» **Given passage**
·····

Sam's Exchange: Should Russia Join OPEC?

© Photo : Source: Sam BardenSam Barden
Sam Barden - Sputnik International
Subscribe
Russia is the biggest oil producer outside the Organization of Petroleum Exporting Countries (OPEC).

Russia is the biggest oil producer outside the Organization of Petroleum Exporting Countries (OPEC).  In fact, depending on which figures you look at, and I am looking at Wikipedia, Russia is the biggest producer of oil in the world, producing a little over 10.5 million barrels per day.  Saudi Arabia, who is an OPEC member, is a close second with figures at 8.8 million barrels.  Russia and the Saudis are also the biggest exporters of oil in the world.  Again depending on whose figures you believe, Russia is slightly ahead of Saudi Arabia as the number one oil exporter.  So should Russia join OPEC?  The short answer is NO!

There are currently 12 members of OPEC, with Saudi Arabia as the key member, not least because it is  the biggest producer.  Other Middle Eastern members include UAE, Iraq, Kuwait, Qatar and Iran.  In Africa, Libya is a key OPEC member.   Although the USA is the 3rd biggest oil producing nation, they are a net importer.  In fact the USA is the world’s biggest consumer of oil with consumption of almost 20 million barrels per day.  China comes a distant second with consumption of 8 million barrels per day with Japan in 3rd with 3.4 million barrels.  The point here is that the USA is by far the biggest consumer and therefore the most sensitive to oil price swings.  OPEC’s ability to manage the oil price is important for the USA, their economy and the US dollar.  As we know, oil is priced in the USD around the world, ensuring its status as the world’s reserve currency. 

OPEC’s ability to control the world oil price on a pure demand and supply basis is decreasing.   The key swing producer of course is Saudi Arabia, as they are the largest producer in the OPEC bunch.  If cuts are needed to keep the oil price above USD 80 then Saudi Arabia makes them, and if extra supply is needed to keep the oil price below USD 100 then the Saudis pump more oil.  The second largest producer in OPEC is Iran, who some would say is the arch-enemy of Saudi Arabia, not least because Saudi Arabia is a pro USA faction of OPEC.  This makes OPEC a kind of Saudi versus Iran arena, and if Russia were to become part of this complex, then they would at the very least be unnecessarily complicating life for themselves politically.  In fact it is entirely possible that the last OPEC meeting in June, which collapsed into disarray was the last OPEC meeting ever.

·····

» **Actions to take**
[a] Quote the OPEC article from "Sam's Exchange: Should" up to and including "answer is NO!".
[b] Summarize the OPEC article in two sentences.
The records that come after the OPEC article are separate material from it.

» **Record extracts**
·····

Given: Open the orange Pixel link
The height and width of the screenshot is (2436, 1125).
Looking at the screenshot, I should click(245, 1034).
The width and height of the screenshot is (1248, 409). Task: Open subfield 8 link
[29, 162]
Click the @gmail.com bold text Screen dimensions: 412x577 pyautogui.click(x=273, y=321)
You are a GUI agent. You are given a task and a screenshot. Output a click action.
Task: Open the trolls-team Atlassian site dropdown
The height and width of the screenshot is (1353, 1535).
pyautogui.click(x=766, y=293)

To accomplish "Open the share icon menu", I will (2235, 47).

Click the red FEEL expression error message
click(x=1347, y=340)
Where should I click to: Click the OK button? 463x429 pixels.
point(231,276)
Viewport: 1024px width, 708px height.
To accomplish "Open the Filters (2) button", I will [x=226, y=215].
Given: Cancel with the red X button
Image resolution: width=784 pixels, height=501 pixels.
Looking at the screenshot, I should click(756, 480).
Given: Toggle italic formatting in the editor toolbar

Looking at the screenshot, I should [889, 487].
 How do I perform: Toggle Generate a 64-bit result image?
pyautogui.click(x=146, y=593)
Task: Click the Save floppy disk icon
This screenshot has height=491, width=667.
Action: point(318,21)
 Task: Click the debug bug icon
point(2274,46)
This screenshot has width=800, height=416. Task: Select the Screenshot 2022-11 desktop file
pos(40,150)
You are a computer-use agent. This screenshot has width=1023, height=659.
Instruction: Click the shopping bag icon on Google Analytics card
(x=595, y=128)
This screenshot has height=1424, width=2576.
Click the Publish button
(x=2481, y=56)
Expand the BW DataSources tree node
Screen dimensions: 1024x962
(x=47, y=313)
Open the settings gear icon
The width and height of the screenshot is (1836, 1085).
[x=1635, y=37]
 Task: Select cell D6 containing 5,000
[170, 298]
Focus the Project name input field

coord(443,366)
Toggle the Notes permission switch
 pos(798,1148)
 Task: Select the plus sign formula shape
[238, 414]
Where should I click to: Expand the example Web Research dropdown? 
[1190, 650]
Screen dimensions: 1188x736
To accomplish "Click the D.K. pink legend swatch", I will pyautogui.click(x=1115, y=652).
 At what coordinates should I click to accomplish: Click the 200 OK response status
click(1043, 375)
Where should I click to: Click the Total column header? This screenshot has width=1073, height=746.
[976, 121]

·····

» **Results of the tasks**
[a]
Sam's Exchange: Should Russia Join OPEC?

© Photo : Source: Sam BardenSam Barden
Sam Barden - Sputnik International
Subscribe
Russia is the biggest oil producer outside the Organization of Petroleum Exporting Countries (OPEC).

Russia is the biggest oil producer outside the Organization of Petroleum Exporting Countries (OPEC).  In fact, depending on which figures you look at, and I am looking at Wikipedia, Russia is the biggest producer of oil in the world, producing a little over 10.5 million barrels per day.  Saudi Arabia, who is an OPEC member, is a close second with figures at 8.8 million barrels.  Russia and the Saudis are also the biggest exporters of oil in the world.  Again depending on whose figures you believe, Russia is slightly ahead of Saudi Arabia as the number one oil exporter.  So should Russia join OPEC?  The short answer is NO!

[b] By some figures, Russia is the world's largest oil producer and exporter, slightly ahead of OPEC member Saudi Arabia, yet the article's answer to whether Russia should join OPEC is no. It argues that OPEC's ability to control the oil price is shrinking and that the group has become a Saudi-versus-Iran arena, so joining would needlessly complicate Russia's political life.